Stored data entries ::
**********
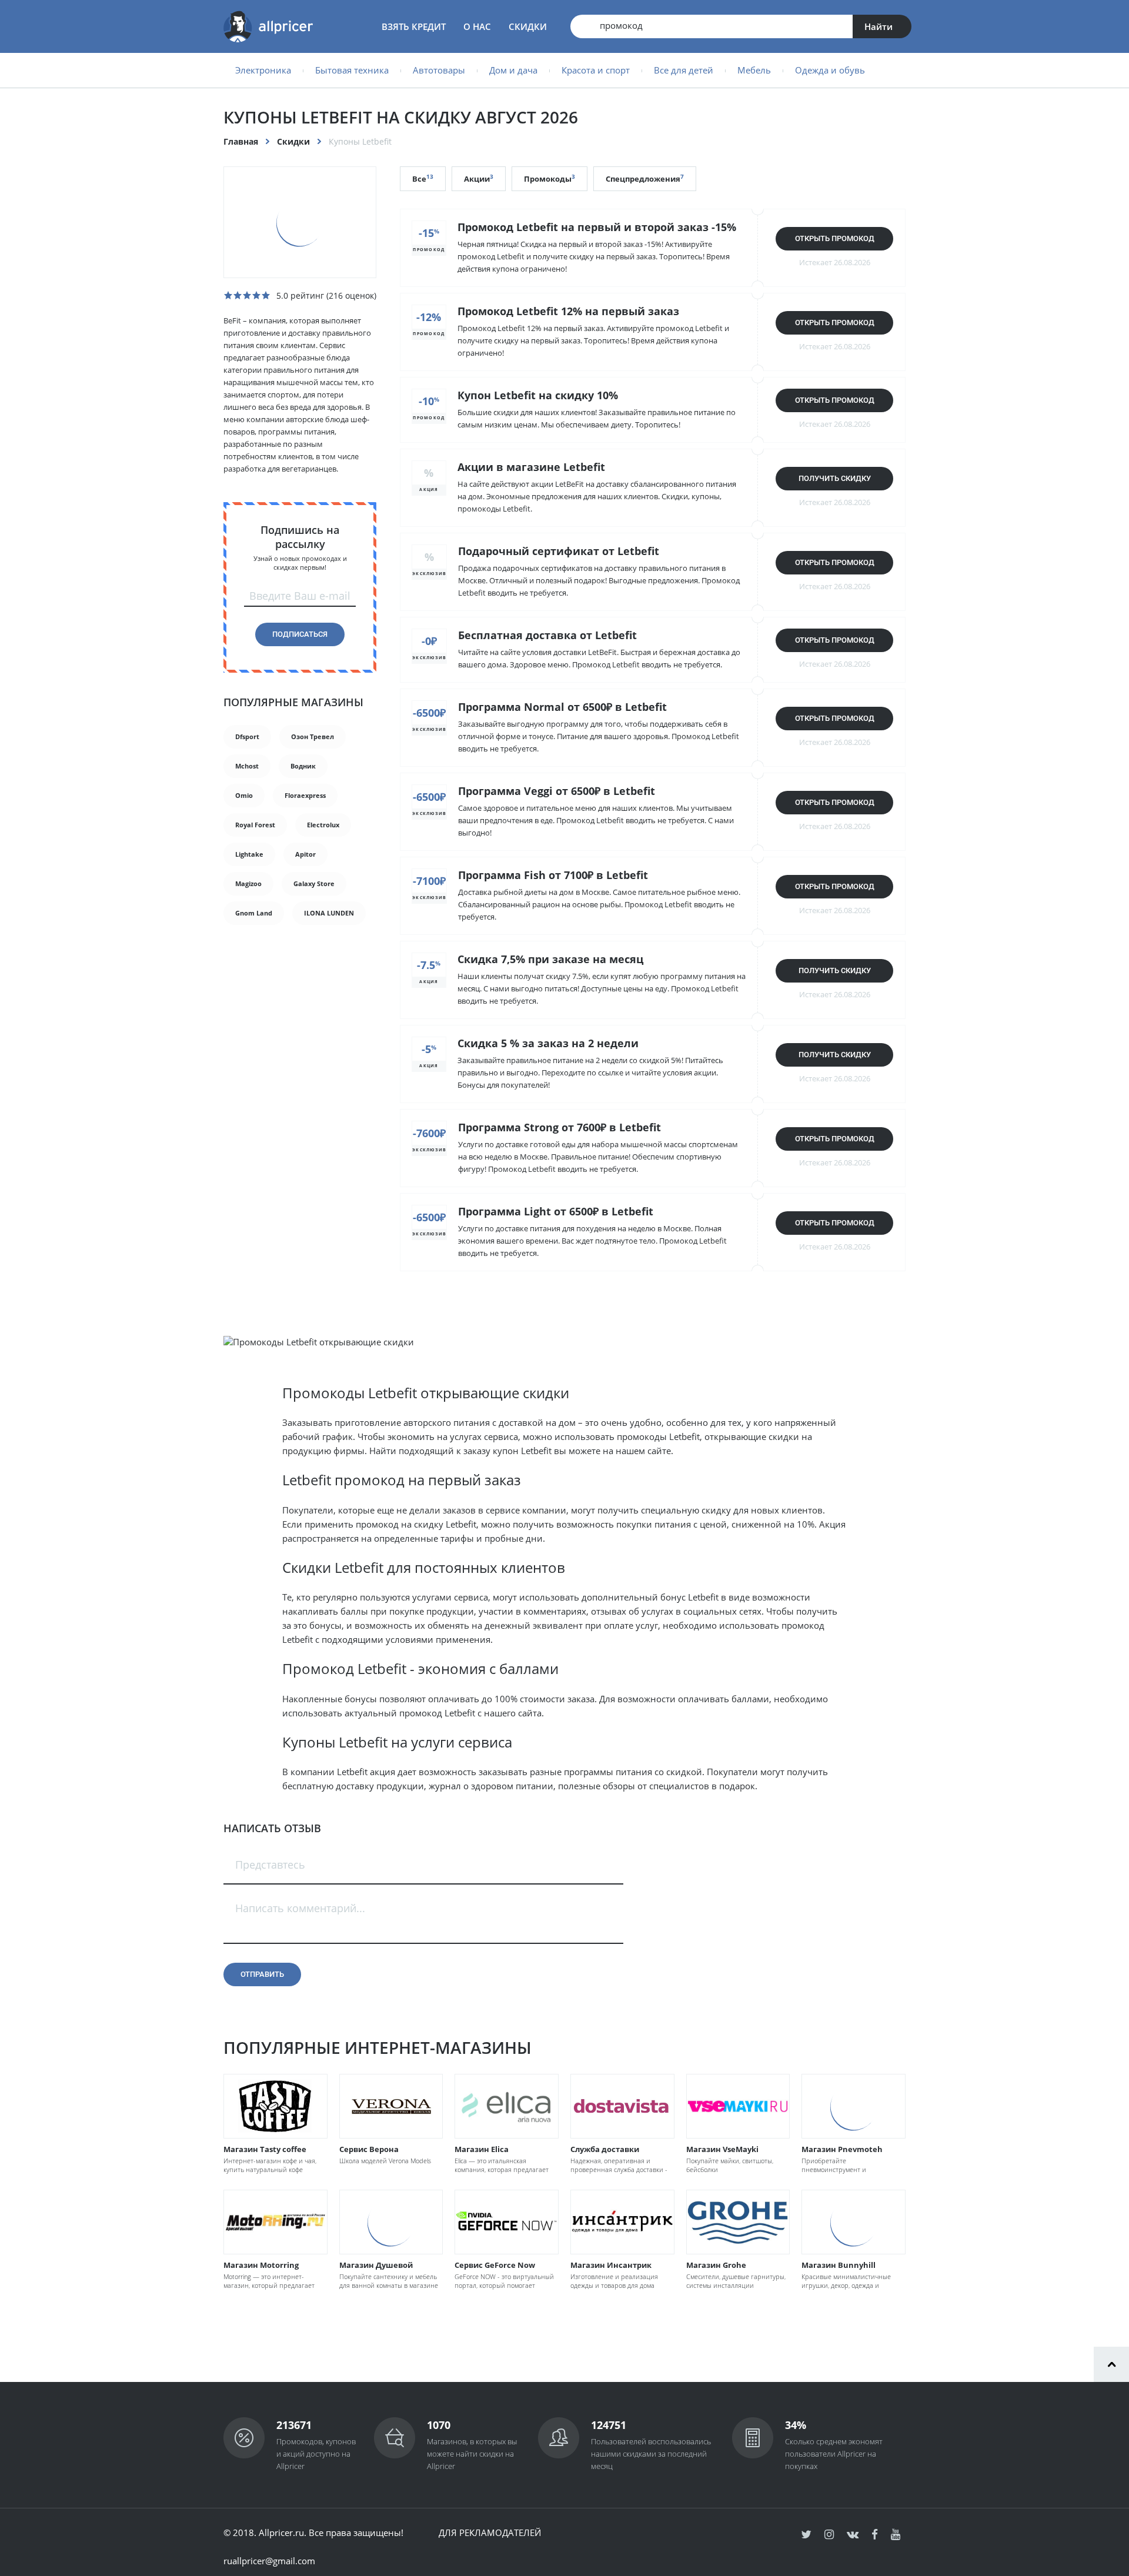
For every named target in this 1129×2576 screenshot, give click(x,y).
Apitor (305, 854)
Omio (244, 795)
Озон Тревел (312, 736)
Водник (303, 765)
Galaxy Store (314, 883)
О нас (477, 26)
**********
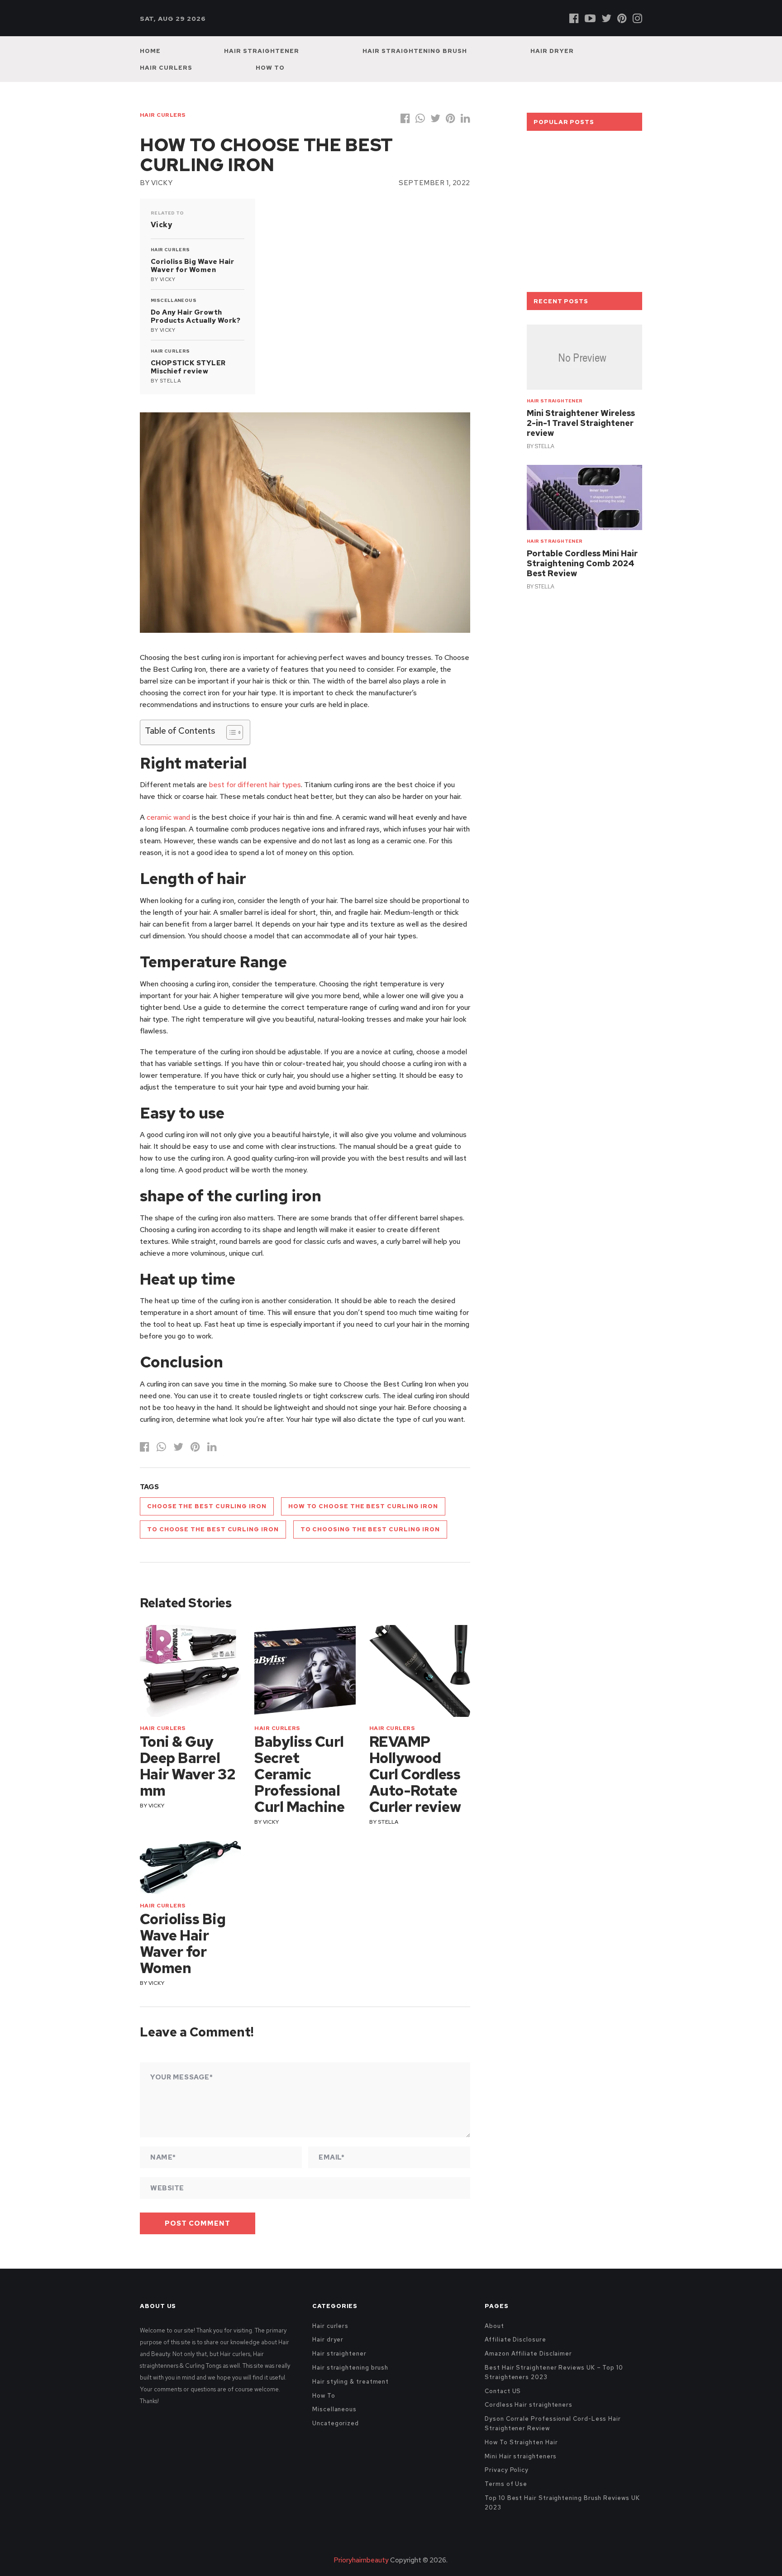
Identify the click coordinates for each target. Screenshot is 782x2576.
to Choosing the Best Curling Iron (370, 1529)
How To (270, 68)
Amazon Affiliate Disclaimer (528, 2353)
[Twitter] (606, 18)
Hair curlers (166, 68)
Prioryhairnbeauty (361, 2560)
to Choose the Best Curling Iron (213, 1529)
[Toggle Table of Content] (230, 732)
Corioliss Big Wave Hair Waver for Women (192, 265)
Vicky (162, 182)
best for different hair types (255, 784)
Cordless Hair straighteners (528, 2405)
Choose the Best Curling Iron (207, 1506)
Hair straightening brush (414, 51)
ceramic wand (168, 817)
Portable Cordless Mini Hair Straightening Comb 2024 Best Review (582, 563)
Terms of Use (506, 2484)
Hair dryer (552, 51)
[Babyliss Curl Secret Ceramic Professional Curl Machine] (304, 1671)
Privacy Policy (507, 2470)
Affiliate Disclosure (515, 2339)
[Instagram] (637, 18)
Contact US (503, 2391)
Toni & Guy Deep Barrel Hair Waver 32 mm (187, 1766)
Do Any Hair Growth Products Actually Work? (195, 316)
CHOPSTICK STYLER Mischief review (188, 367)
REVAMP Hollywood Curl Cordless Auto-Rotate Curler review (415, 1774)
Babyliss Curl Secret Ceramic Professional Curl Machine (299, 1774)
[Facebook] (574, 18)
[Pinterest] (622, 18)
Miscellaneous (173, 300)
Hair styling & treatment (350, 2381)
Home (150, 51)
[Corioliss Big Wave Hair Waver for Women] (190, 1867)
**********
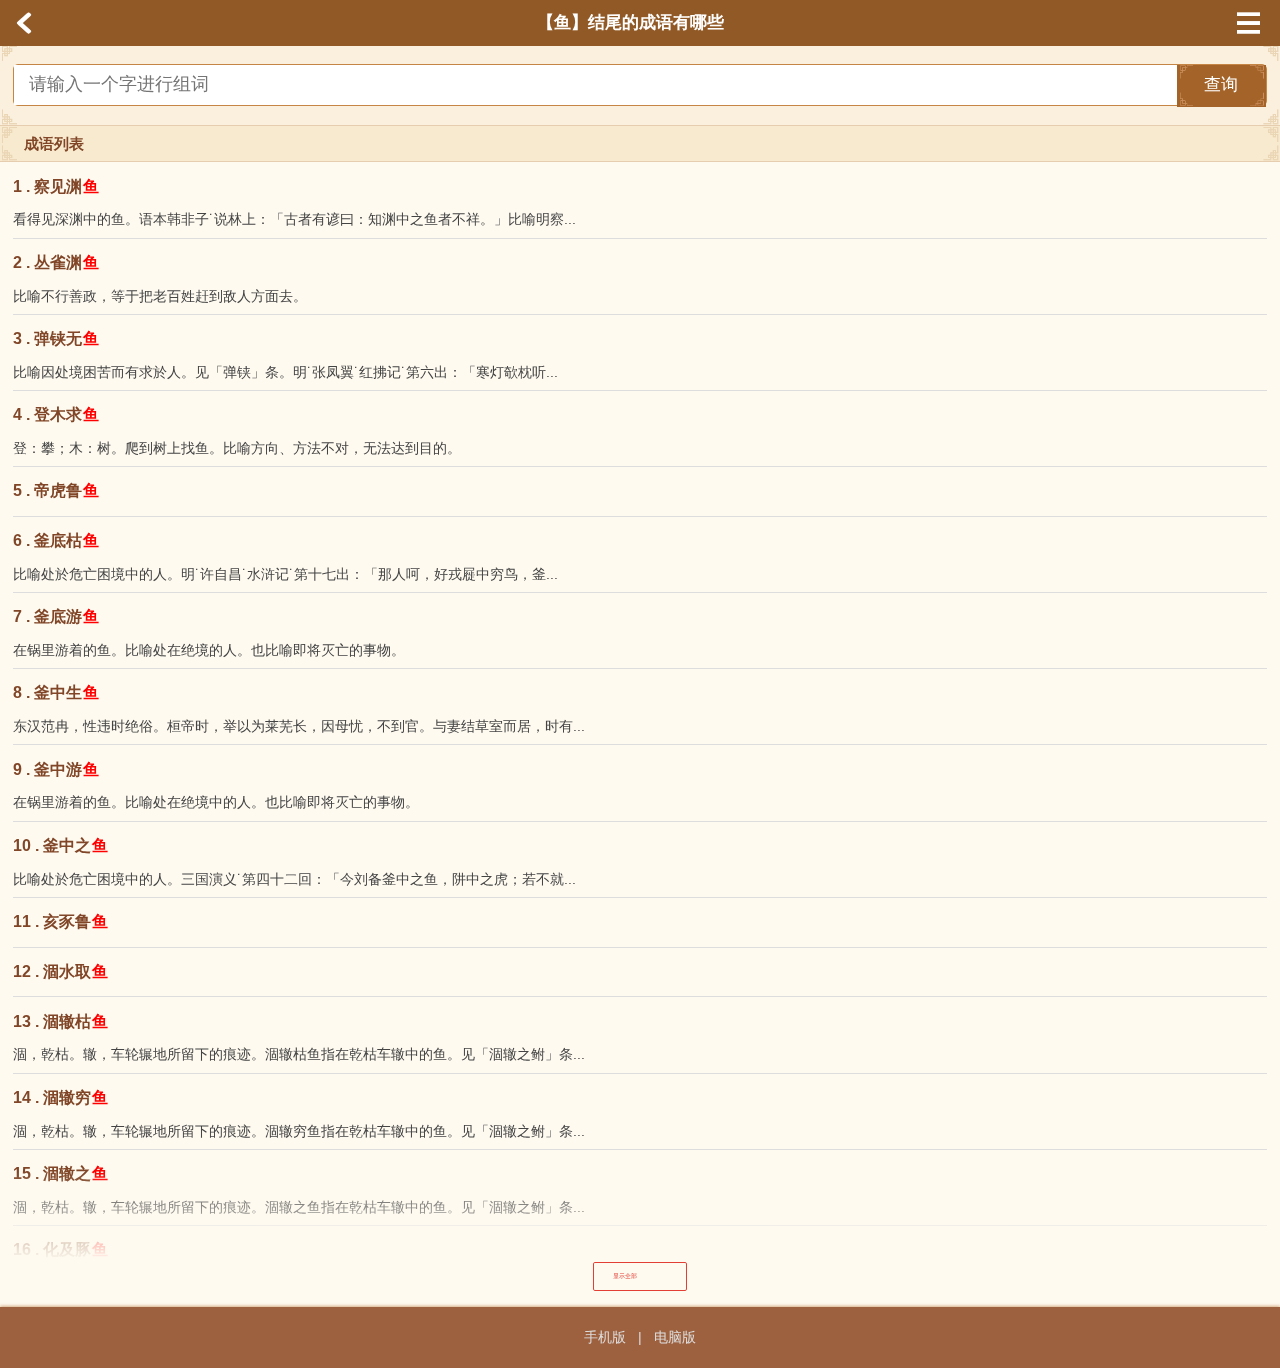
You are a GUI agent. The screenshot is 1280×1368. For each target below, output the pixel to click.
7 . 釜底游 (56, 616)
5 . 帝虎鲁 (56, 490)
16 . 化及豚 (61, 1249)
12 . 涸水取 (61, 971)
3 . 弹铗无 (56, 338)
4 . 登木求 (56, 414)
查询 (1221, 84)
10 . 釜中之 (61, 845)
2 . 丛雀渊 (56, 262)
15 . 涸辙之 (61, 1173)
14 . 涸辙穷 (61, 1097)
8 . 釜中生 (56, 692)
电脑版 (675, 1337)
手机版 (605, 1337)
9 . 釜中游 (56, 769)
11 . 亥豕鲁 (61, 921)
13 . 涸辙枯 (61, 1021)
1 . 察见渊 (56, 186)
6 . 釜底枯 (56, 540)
**********
Activity ::
Where does the string "Women" appear in the records above? Show every line that holds it.

Answer to this exercise ::
Corioliss Big Wave Hair Waver for Women (192, 265)
[Corioliss Big Wave Hair Waver for Women] (190, 1867)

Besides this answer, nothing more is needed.